Below the surface, the ever increasing water pressure becomes enormous. At floor level it records 703 kilograms per square inch, this is 1,000 times the pressure at sea level. There is a chain of active volcanoes that rise above sea level along the Mariana Trench. This chain of active, spewing volcanoes mirror the shape of the crescent of the Trench. Some volcanoes spew out liquid carbon dioxide, coming from thermal vents deep underwater. The liquid spewed out of active volcanoes is measured at 103 degrees Celsius. Other volcanoes, like the Daikoku submarine volcano sends out molten sulphur 410 m below the surface of the ocean. This phenomena has not been witnessed any where else in the world.
Life in the Deep
Life in the Mariana Trench is both harsh and unrelenting. The conditions for animals living here is darkness, cold and extreme pressures. Food resources are very limited due to the depth of the trench, and few organisms sink the thousands of meters down to the seabed. Some microbes rely on chemicals, like methane gas or sulphur, other animals survive on eating the lower life that exists down there. Small sea cucumber, 200 different microorganisms and Amphipods can be found in the deep, they have been brought back in containers full of mud, then analysed by researchers in Newcastle University.

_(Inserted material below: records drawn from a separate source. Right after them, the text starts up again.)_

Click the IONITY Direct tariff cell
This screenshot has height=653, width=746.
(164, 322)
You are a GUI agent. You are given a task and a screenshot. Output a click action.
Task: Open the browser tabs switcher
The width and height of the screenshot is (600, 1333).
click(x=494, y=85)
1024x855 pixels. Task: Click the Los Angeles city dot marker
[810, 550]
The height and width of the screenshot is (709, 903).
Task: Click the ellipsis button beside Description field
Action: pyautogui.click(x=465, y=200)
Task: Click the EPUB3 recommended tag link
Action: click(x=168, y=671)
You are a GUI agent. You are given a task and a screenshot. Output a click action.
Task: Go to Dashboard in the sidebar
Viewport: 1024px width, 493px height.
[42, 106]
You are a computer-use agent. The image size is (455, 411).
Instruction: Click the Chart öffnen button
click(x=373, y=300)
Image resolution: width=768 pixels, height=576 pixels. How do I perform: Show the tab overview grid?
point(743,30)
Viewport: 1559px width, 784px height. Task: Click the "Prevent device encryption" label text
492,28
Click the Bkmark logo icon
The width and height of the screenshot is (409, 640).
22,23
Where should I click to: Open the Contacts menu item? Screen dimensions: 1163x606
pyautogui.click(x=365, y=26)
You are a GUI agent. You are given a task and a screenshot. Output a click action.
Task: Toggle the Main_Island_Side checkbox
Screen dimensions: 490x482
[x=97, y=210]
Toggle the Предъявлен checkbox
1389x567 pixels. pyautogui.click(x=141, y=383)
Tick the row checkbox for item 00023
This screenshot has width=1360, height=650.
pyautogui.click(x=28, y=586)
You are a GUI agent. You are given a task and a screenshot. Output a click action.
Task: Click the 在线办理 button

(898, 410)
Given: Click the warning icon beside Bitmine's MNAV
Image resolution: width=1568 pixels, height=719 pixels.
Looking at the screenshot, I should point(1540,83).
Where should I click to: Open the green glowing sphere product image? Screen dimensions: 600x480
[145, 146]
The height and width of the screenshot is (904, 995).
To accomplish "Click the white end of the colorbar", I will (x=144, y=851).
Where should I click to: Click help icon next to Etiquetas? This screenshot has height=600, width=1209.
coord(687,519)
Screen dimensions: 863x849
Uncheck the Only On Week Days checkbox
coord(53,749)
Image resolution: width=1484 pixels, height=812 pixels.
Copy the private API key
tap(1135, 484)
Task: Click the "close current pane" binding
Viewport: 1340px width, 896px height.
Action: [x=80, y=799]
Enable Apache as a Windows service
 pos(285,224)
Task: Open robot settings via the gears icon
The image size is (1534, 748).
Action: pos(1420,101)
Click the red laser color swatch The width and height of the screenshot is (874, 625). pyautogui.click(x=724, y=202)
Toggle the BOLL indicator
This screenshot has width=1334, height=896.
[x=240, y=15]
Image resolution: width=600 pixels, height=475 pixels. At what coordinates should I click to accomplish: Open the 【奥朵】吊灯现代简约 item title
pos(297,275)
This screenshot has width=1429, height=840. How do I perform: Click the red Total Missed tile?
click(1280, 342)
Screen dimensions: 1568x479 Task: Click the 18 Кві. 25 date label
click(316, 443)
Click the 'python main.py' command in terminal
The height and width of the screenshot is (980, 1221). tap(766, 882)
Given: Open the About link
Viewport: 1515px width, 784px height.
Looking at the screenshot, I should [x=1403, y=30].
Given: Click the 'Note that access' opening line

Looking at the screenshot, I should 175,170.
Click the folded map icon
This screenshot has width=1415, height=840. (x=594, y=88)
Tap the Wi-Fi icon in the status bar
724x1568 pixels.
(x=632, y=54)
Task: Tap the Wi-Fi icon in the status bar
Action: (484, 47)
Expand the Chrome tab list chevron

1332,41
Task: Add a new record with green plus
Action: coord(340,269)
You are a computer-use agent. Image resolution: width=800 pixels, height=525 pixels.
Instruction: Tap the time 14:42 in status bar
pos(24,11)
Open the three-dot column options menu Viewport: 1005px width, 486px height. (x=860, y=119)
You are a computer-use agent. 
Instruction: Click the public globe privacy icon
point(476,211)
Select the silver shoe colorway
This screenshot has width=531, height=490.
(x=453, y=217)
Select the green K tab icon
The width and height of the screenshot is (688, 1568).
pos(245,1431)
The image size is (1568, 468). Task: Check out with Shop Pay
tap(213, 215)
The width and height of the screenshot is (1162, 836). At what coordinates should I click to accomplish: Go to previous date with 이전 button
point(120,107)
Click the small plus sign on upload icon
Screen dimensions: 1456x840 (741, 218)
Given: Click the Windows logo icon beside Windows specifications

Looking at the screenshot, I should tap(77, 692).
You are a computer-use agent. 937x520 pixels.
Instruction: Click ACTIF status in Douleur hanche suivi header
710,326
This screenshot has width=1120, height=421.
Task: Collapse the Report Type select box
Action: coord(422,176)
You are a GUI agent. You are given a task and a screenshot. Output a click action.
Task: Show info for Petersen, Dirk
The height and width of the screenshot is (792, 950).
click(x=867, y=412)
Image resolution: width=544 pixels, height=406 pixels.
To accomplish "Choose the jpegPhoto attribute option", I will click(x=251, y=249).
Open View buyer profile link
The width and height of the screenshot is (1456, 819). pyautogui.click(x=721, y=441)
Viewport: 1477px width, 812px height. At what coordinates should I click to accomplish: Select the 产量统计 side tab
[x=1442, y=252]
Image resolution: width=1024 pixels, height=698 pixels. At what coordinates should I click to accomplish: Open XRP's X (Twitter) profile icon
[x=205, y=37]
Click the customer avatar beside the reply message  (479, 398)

Sadly researchers found that levels of contamination in the Amphipods, similar to that found in animals from an area called Suruga Bay. Suruga Bay is one of the most polluted industrial areas of the northwest Pacific Ocean. Plastic contamination was also found at high levels, which passes from species to species, as one animal eats the other to survive.
Pollution and plastic is in every corner of the globe and in all ocean waters. Due to the depth of the Mariana Trench, plastic and pollution becomes concentrated to such high levels within the marine species that live there.